The driver, Jerod Alan Green, had asked Pennsylvania's Superior Court to overturn his convictions, which included two counts of driving under the influence, fourth or subsequent offense, and one count each of third-degree murder; fleeing or attempting to elude a police officer; and homicide by vehicle while fleeing or attempting to elude a police officer.

Police had been called to the scene of a hit-and-run on Easton Hill near Morgantown in the early morning hours of Feb. 18, 2012. A full-sized pickup truck matching the description of the hit-and-run vehicle was spotted a short time later in Morgantown and stopped.

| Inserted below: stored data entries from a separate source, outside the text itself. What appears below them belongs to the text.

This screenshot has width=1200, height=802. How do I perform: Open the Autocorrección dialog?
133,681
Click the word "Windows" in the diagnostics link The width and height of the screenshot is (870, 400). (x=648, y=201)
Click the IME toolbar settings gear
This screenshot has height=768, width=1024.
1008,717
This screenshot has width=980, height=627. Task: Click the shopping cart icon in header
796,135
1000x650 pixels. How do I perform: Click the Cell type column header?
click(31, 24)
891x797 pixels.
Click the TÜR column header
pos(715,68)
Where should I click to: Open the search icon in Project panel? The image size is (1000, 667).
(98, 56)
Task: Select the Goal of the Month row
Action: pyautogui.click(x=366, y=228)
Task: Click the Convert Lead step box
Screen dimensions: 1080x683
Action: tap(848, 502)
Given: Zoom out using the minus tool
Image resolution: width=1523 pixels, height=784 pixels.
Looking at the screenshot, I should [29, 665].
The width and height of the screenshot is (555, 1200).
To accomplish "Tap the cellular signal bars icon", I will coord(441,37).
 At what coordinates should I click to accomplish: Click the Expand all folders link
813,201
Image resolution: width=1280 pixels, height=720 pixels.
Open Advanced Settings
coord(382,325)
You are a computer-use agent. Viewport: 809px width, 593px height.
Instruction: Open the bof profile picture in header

Green told officers who stopped him that someone had struck his truck but he left the scene because he had four drunk driving convictions on his record. When one of the officers who'd stopped him looked away, Green also fled the traffic stop, dragging an officer with him for a short time.

Police pursued him, later testifying that Green was driving erratically and aggressively at speeds as high as 60 miles per hour. Witnesses said they watched Green “accelerate hard” before ramming his truck into May's cruiser.

In his appeal, Green had argued May's was outside his jurisdiction, had not been in hot pursuit and had attempted to use “deadly force” to stop him. He also contended the blood test violated his rights because he hadn't been properly Mirandized when deputies asked him if he'd been drinking, and that the jury shouldn't have been told about his four prior drunk driving convictions.

“According to Green, the Commonwealth failed to prove that he acted with malice, as there was no traffic on the roadway, and when the police left him with an avenue of escape, he took it,” the court records noted. “Green contends that he accelerated his vehicle to a speed of 98 miles per hour on a straight and unoccupied portion of I-79 for only 2.5 seconds.”

The court, however, sustained Green's conviction, finding that he had “consciously disregarded an unjustified and extremely high risk that his actions might cause death or serious bodily injury.”

In their 24-page opinion, the judges said that the jury, by its verdict, had demonstrated that it “did not credit Green's version of the events. We may not substitute our own judgment for that of the jury.”